The specter of Esau is still with us, and much marketing focuses on our weakness for instant gratification.
A young person recently tried to convince me that his phone deal (same plan cost as mine) was cheaper because he “only” had to pay $27 a month for his phone whereas I would have to pay $175 up front.
Well that would be nice if it were for one month or even 6 months, but when I asked how many months the answer was 24! Let’s see 24 x $27 is over $600! And how is that cheaper, I inquired, citing my $175 cost if I bought the same new phone, compared to his $600. Well, he explained with much animation, he would not keep the phone 24 months – he would upgrade whenever a new phone came out that appealed to him – as often as every 6 months. And that helps how, I wondered. He explained that he would be able to continually have the newest phone for only $27 a month (forever). When I took the comparison one step further, comparing my $175 phone cost (which I immediately own) and the trade-in value 24 months later, to his $650 cost and doesn’t own a thing, he really didn’t care. It was “worth it” he said, to pay $27 a month forever, to have every new phone as soon as it came out – potentially a twice annual “shot” of instant gratification.
It blew me away until looking back I realized that I’ve often done the same thing – maybe with a new outfit I charged and didn’t really know how I would pay for it…maybe with a sinfully rich dessert I knew would make me sick – the consequences brushed aside for the instant gratification of taste. Or maybe I wanted a car, a relationship, a dance date, or new shoes or purse . . .and even though whatever form of those wishes was not right in some way, I latched onto it as “okay” because I wanted one NOW.
Erwin Lutzer, Moody President told a story of his haste to purchase a house, and his decision to buy one that was “OK” even though he doubted it would meet their needs.

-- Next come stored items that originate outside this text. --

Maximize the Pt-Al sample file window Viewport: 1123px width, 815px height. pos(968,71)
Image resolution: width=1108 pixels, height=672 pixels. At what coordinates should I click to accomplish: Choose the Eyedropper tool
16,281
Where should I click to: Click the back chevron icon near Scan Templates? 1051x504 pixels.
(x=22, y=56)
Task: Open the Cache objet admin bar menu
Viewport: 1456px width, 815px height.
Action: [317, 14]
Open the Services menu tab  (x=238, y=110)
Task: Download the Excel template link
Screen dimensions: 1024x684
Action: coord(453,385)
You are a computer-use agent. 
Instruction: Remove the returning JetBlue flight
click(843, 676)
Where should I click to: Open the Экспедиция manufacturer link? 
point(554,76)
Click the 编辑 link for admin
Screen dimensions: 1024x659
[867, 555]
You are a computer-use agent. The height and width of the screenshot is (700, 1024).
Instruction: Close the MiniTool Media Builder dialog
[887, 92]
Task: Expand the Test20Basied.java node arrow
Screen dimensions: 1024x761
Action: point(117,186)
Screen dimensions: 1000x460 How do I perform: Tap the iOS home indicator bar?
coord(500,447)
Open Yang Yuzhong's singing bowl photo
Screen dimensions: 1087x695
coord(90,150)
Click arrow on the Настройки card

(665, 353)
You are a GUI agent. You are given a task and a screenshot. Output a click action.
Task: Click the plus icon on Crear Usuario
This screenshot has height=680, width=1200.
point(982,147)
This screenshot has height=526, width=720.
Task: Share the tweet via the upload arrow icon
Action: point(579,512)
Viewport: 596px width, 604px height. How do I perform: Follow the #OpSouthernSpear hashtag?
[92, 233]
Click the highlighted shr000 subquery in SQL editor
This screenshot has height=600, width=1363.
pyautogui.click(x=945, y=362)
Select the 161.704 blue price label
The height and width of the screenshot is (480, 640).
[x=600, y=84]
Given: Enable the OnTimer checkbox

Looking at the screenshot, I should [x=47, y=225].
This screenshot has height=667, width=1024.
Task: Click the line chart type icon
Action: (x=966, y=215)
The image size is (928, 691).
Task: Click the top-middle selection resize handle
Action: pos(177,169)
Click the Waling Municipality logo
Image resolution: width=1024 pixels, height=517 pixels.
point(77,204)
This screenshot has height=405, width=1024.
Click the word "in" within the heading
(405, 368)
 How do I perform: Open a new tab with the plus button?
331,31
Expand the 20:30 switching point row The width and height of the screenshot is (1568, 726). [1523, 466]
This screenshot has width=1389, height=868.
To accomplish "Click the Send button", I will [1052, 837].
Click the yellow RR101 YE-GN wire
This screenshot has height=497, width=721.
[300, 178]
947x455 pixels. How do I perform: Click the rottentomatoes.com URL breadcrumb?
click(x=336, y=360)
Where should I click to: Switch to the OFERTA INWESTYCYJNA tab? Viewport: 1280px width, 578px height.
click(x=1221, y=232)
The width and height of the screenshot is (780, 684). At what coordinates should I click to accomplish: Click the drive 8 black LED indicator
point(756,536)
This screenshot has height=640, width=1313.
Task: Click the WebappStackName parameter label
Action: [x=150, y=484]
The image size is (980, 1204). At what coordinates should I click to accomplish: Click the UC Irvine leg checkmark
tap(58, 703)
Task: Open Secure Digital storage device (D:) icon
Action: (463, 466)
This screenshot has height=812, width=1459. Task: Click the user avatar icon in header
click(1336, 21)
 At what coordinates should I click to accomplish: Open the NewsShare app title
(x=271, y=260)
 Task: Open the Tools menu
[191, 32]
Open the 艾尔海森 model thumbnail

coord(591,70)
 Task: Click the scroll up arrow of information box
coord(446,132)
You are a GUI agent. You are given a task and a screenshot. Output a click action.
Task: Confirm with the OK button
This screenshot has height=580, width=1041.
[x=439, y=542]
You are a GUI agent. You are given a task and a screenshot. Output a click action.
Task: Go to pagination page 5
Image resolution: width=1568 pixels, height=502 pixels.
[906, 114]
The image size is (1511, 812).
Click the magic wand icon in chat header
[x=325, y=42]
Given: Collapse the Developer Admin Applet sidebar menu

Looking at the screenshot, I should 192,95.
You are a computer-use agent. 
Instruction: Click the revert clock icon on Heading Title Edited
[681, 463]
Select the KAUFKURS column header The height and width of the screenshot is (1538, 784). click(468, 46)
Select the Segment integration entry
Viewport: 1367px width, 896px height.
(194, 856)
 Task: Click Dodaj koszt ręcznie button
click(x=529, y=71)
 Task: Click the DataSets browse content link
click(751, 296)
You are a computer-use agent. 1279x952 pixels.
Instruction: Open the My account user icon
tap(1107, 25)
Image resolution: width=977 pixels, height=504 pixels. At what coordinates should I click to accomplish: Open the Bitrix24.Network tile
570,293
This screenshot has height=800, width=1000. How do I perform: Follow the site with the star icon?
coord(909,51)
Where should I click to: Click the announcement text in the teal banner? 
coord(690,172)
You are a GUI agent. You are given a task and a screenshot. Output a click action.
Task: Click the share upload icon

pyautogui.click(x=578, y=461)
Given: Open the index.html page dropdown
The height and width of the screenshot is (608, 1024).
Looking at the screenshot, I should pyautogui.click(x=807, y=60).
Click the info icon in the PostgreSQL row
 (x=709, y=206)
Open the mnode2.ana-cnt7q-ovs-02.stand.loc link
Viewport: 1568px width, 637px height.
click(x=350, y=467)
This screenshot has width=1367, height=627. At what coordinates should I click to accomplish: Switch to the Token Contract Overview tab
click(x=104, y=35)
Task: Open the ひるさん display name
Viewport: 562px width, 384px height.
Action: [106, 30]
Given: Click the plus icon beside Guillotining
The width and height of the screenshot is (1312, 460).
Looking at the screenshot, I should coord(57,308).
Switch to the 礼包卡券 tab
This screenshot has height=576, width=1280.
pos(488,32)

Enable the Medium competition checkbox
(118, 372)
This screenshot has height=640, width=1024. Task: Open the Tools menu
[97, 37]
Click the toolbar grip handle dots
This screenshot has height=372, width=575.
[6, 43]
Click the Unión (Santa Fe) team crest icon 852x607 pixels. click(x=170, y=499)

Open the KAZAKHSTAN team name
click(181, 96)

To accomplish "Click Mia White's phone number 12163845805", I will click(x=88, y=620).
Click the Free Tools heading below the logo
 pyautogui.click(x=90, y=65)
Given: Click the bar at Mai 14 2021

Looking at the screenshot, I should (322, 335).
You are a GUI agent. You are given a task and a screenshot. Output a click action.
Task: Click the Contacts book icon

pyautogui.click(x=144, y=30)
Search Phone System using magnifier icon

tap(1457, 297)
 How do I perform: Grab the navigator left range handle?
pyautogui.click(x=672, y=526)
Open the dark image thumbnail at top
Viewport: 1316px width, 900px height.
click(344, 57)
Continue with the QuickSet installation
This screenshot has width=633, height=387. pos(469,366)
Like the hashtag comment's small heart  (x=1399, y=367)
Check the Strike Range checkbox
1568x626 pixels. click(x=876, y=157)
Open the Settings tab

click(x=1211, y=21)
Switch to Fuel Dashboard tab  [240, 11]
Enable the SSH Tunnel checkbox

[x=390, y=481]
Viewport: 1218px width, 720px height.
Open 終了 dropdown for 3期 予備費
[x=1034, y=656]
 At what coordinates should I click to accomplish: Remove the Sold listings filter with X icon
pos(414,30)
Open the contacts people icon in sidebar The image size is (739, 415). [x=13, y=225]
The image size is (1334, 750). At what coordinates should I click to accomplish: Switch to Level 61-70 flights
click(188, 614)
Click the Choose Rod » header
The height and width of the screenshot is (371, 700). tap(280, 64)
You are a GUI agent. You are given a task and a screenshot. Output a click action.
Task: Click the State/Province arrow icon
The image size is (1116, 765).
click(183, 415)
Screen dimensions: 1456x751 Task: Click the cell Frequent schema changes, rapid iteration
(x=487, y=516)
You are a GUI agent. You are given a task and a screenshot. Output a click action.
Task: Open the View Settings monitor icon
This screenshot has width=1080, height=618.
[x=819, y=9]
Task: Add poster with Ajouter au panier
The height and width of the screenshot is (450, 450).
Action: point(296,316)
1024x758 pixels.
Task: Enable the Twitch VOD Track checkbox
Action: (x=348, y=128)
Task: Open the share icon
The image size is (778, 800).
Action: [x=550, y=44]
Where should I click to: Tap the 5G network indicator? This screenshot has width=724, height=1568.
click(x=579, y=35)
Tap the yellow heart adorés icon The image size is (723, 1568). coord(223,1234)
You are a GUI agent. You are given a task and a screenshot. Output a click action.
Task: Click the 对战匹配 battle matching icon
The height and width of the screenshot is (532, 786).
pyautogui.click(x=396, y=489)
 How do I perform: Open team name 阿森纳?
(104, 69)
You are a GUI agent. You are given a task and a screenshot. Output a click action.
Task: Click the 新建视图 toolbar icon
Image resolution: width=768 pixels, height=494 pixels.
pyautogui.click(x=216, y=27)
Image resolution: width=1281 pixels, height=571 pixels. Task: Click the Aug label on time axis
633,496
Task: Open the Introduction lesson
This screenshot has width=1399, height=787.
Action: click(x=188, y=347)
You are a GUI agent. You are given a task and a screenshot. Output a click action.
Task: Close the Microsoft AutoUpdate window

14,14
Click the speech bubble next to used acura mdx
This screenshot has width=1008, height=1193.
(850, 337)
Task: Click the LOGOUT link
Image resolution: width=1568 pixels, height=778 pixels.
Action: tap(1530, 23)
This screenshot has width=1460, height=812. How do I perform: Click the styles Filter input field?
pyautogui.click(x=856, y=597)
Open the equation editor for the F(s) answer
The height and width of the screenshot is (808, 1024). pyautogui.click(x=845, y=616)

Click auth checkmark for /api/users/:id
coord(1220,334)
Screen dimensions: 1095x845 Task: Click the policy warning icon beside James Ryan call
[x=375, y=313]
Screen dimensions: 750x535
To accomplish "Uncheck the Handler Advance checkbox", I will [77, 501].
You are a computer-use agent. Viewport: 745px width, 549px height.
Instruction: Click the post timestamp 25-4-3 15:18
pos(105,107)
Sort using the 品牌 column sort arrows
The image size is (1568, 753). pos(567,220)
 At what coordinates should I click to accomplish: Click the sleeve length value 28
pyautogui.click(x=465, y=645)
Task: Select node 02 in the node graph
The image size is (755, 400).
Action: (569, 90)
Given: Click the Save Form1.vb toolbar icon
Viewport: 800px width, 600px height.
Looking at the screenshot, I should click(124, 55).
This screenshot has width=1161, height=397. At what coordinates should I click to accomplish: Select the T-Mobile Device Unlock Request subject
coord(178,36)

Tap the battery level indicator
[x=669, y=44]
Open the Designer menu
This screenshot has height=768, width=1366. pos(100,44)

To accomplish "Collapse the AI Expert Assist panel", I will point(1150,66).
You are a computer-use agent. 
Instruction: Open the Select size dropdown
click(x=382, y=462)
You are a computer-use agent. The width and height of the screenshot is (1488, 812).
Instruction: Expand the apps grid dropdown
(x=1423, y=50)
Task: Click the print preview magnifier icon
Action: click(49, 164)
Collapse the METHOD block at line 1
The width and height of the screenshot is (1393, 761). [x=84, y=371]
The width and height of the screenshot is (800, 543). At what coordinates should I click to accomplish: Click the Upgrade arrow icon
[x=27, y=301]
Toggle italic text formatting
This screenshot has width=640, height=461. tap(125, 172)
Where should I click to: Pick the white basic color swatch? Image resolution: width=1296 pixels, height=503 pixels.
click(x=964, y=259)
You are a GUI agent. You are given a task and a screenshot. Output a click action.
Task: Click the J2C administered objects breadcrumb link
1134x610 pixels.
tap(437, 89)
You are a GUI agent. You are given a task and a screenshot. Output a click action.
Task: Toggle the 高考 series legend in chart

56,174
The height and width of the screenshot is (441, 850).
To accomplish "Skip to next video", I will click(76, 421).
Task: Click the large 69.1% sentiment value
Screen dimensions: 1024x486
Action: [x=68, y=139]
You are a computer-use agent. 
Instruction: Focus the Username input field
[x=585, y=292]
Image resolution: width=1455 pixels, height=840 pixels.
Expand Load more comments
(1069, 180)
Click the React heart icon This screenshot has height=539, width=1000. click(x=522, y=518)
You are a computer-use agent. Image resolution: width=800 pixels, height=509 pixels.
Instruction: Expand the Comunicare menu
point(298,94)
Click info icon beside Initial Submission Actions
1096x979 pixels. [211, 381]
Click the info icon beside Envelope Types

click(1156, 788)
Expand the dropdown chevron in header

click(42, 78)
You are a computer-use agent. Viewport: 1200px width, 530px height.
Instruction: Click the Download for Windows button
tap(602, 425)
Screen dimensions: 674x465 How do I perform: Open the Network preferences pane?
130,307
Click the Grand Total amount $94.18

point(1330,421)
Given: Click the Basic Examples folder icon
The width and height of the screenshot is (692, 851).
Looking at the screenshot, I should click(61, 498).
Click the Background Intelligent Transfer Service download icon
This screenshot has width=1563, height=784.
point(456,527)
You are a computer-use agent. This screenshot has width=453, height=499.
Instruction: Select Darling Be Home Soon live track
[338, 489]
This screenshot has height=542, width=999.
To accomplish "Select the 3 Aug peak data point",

The next week the basement of the home flooded. A little clause in the contract that allowed him to cancel if there was water in the home, released him from his instant-gratification decision, and set him free for the next day when he and his wife found a home with all their criteria. He concluded that the rescue taught him that the Holy Spirit was asking a question that I should probably have engraved on my wallet . . .Do you want this, or GOD’S BEST?
My hubby says it this way – “If in doubt, don’t.”
But that means I will probably have to wait. Yes, that is true.
…and possibly I could not get what I want at all. Yes, that is true too. OR you could get God’s Best for You!
However, if I make a hasty “Esau” decision, and give up God’s best, I will not like the consequences. I will regret that choice when the future reveals all that I really gave up for demanding my wants NOW.
Have you done that? Have you ever “settled” for something that you knew was not quite right? Were you so eager to get the deal immediately that the standard or expectation determined before you started searching for the desired object was lowered or simply erased? Oh, the times I’ve cleaned out and seen how I wasted money or time on some inferior project, and wished that I’d waited and prayed for God to lead me to His best instead. Which brings us back to Esau. The mirror of instant gratification. A man of regret, thinking, look what I could have had. A man who let those thoughts grow to look what Jacob did to me. But it was Esau who made the self-destructive choice.
Before the spirit of Esau overtakes us, let’s commit together that if we have any doubt when making a decision we will ask “Do you want this, right now, regardless of the consequences, or are you willing to wait for God’s best?